The latest data from Statistics Canada shows the Canadian economy grew 0.5% in April, exceeding StatsCan’s estimate of 0.4% growth. This more than offsets the 0.1% decline in GDP that occurred in March.
Growth was widespread, with expansion in 14 out of 20 sectors. Growth was strongest in mining, quarrying, and oil and gas extraction. The services industry also grew for the third month in a row, and manufacturing grew by 0.6%.
Following four monthly declines, construction activity grew, with growth in all construction subsectors.
Statistics Canada’s preliminary estimate for May is 0.1% growth. As noted by RBC, manufacturing and home resales are growing, while the goods sector faces challenges related to trade:
“Manufacturing and home resales strengthened in May, with the latter posting its largest monthly increase since October 2024. Those gains were partly offset by weaker wholesale activity, suggesting trade-related headwinds continued to weigh on parts of the goods sector. That said, as-reported today’s data is tracking some upside risk to our forecast for a 1.7% (annualized QoQ) increase in Q2.”

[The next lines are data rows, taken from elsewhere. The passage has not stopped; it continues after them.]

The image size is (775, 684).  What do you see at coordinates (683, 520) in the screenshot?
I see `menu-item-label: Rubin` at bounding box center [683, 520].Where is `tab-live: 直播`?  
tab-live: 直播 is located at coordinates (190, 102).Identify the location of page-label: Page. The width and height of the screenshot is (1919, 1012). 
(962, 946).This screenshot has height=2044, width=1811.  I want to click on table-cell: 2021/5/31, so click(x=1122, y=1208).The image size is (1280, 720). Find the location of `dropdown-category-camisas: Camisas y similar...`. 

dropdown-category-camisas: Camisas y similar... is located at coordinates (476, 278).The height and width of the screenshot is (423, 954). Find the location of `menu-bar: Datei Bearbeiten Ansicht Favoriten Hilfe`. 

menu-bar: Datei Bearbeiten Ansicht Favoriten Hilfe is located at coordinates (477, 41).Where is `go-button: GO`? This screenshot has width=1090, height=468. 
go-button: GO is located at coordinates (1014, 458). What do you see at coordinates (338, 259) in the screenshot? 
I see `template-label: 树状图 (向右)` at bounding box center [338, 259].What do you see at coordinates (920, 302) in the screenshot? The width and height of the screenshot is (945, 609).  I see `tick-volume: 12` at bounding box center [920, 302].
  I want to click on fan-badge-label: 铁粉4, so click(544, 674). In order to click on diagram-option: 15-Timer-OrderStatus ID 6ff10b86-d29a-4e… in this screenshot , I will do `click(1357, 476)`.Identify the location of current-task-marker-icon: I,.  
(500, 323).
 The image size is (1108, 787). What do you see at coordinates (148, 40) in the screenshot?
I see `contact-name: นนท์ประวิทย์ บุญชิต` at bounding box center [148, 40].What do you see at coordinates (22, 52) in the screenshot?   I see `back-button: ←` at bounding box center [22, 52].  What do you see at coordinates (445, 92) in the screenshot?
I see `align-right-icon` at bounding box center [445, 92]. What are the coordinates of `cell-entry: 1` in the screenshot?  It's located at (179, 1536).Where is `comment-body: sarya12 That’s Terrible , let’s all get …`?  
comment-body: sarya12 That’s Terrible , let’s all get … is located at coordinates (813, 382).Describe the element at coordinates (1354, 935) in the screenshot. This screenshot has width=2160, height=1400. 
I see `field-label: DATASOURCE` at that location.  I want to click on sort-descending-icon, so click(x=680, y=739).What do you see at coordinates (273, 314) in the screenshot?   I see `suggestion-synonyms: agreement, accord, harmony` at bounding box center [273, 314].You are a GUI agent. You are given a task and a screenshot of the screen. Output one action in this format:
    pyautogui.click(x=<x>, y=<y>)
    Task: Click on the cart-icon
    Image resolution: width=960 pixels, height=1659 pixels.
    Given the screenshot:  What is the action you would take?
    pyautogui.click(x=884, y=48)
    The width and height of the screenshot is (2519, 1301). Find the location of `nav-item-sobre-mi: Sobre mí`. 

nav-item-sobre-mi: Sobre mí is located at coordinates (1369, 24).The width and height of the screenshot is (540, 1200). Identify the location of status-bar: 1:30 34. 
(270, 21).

The per capita GDP picture also appears to be moving in the right direction, with RBC noting that “the latest data are broadly consistent with our view that underlying economic conditions continue to improve modestly on a per-person basis rather than signaling a material shift in underlying momentum.”
These numbers indicate the Canadian economy has regained some positive momentum and continues to show resilience in the face of tariffs from the U.S. This is a solid foundation to build on. To achieve higher growth, Canada should continue deepening trade ties with reliable trading partners, expand the shift towards a more supportive approach regarding the oil and gas sector, and entrench federal openness to AI. And most importantly, we should retain an open and abundance-focused posture, recognizing that free trade can be a win-win proposition, rather than closing ourselves off to others.